> [YOUR OBJECTIVE]:
Print the passage of the article on NHL rookie scoring rates from "With these indicators" to "terms of upside.", word for word.

::: TEXT SECTION

The Journey: NHL Rookie Scoring Rates & How They Stack Up (Forwards)
Happy Belated New Year’s, Journeyers! I didn’t get many responses regarding anyone’s resolutions from last week so I’ll just go ahead and assume that we’re all resolving to read more Dobber articles and continue to make progress in our leagues as we push into 2019 – if you hadn’t already decided that… you’re welcome!
Today we’re having a look at the rookie scoring race, but from a different angle than we’re used to seeing on the major networks. I decided to break the short list into three top-tiers, based on a rough history of how rookies with these rates typically pan out. Kicking things off, though, we don’t have much of a surprise. The criteria for this list was a minimum of 15 games played this season.
Tier I: EP (3.00 points/60+)
The numbers don’t lie, Elias Pettersson is a gimme in just about every category. If you don’t know that by now, you’ve likely just recently emerged from your home under a rock. His scoring clip (3.73 points/60) as we near the halfway point of the season is comparable to the league’s most elite players… not as rookies but today. Although he hasn’t flinched the one inflated statistic that would indicate a dip in his current pace is his 28% shot success rate. The rate exceeds other elite-level snipers averages such as Patrik Laine, Steven Stamkos, and Alex Ovechkin by double digits.
By adjusting his shooting rate to a more realistic expectation (but still on par with other top snipers), we’d likely see his season-long goal scoring totals in and around the 35-goal mark, given his shooting frequency as opposed to his current 48-goal pace. At that expected total, his points/60 would drop to a rate of 3.10 points/60 – still exceptional, and an expected point per game rate of 1. Essentially, we’re expecting that EP will regress to a scoring rate of a truly exceptional NHL player with several years remaining to reach his full real-world potential. Based on these numbers, I expect him to be a top-twenty contributor in points-only leagues for the next 10+ years.
Like I said though, chances are you already knew most of this, and unless he’s available in some kind of an upcoming draft. Right now, you either have him, or you don’t – I’m with the latter, and I have to say, my friends, nobody should be giving this kid up any time soon.
Tier II: Take note – this rate doesn’t usually happen by accident (2.50-2.99 pts/60)
This 25-year old rookie just barely meets the games played threshold for this investigation. That being said, he does in-fact meet them, and he’s currently leading the second tier scoring rate at a pace of 2.94 points/60. While his shooting percentage is on the higher side, it’s not quite inflated to the point that Pettersson’s is. For every five shots, Boyd has been finding the net once through the course of his first 20 games this year.
Some of the most positive indicators included in Boyd’s statistic line include the fact that of his eleven points this year, ten have come at even strength, and seven have come as assists which helps to overlook his barely inflated shooting rate. Of his seven assists, five have come in the form of primary assists alongside the likes of Nic Dowd, Devante Smith-Pelly, and Andre Burakovsky – hardly elite finishers.
With these indicators trending on their current path, Boyd appears to be proving himself as a late-blooming depth playmaker. While his age and lack of NHL experience should be taken into consideration, there appears to be potential for him to remain in the league long-term as a productive depth player – think Mathieu Perreault in terms of upside.
Bottom Line: Jeremy Morin scored at a very similar rate over the same period in his rookie campaign… His NHL career ended in 2015 with a career total of 22 points. The sample size here is a concern.

::::::
::: DATA LINES

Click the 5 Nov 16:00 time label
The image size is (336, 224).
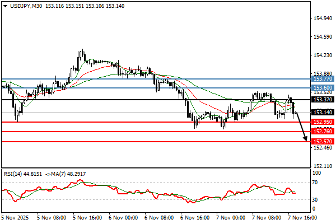tap(86, 217)
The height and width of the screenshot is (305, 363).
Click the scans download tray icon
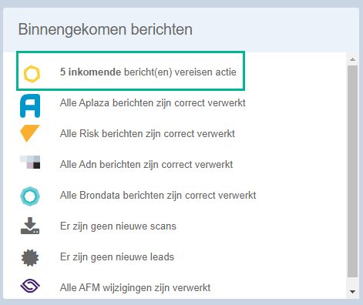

::::::

> [RESULT OF THIS TASK]:
With these indicators trending on their current path, Boyd appears to be proving himself as a late-blooming depth playmaker. While his age and lack of NHL experience should be taken into consideration, there appears to be potential for him to remain in the league long-term as a productive depth player – think Mathieu Perreault in terms of upside.